* _Task prompt_:
Through the last line of the material below, starting at the line with "[Solutie de curatat", return every line exactly and only those.
:: Provided data ::
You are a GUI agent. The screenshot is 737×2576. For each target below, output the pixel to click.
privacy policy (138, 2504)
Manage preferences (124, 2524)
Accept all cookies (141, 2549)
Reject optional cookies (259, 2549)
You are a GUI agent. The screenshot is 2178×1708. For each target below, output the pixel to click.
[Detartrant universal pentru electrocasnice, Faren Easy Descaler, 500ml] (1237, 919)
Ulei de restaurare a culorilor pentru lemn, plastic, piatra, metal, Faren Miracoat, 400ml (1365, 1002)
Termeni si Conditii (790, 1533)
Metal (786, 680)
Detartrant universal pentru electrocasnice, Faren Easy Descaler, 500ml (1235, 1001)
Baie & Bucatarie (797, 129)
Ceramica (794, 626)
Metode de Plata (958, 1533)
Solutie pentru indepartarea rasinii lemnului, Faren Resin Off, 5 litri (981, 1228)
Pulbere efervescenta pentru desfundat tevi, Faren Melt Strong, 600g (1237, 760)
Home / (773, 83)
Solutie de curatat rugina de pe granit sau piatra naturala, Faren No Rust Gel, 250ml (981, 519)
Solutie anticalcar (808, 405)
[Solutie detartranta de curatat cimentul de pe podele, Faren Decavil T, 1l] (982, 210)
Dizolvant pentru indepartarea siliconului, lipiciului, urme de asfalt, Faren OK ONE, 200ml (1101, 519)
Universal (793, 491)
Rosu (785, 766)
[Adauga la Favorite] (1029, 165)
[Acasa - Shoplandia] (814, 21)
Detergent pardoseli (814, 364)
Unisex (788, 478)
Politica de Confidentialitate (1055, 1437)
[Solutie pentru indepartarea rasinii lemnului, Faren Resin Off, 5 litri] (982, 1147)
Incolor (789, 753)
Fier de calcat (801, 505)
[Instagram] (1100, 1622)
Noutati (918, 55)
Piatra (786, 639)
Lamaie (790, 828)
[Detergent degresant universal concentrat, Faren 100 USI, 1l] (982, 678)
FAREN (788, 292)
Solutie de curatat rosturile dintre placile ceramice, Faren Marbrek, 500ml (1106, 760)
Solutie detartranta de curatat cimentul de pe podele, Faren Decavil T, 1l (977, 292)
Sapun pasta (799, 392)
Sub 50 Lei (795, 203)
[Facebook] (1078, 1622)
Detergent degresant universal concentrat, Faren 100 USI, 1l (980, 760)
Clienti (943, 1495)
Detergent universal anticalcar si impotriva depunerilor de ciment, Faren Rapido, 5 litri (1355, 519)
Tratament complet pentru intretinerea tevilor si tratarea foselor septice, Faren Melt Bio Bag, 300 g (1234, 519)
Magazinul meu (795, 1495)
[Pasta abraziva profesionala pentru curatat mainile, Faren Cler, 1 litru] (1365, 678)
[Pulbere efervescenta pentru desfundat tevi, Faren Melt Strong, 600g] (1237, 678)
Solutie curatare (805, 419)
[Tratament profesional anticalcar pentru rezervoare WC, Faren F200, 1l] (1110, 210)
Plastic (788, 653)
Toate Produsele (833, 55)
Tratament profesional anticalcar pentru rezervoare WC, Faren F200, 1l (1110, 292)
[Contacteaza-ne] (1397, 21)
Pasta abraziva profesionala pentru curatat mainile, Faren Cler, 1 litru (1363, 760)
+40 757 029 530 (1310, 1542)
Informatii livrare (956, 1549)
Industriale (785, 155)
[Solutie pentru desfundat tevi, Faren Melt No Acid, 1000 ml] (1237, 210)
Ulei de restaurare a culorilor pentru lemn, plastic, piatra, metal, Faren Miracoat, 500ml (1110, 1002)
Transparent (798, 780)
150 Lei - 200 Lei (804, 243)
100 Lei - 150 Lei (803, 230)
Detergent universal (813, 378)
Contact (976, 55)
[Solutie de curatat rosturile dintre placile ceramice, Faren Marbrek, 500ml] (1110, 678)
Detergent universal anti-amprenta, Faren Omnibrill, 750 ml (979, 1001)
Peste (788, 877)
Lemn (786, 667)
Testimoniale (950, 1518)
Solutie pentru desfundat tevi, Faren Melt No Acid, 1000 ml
:::
* _Solution for this problem_:
[Solutie de curatat rosturile dintre placile ceramice, Faren Marbrek, 500ml] (1110, 678)
Detergent universal anti-amprenta, Faren Omnibrill, 750 ml (979, 1001)
Peste (788, 877)
Lemn (786, 667)
Testimoniale (950, 1518)
Solutie pentru desfundat tevi, Faren Melt No Acid, 1000 ml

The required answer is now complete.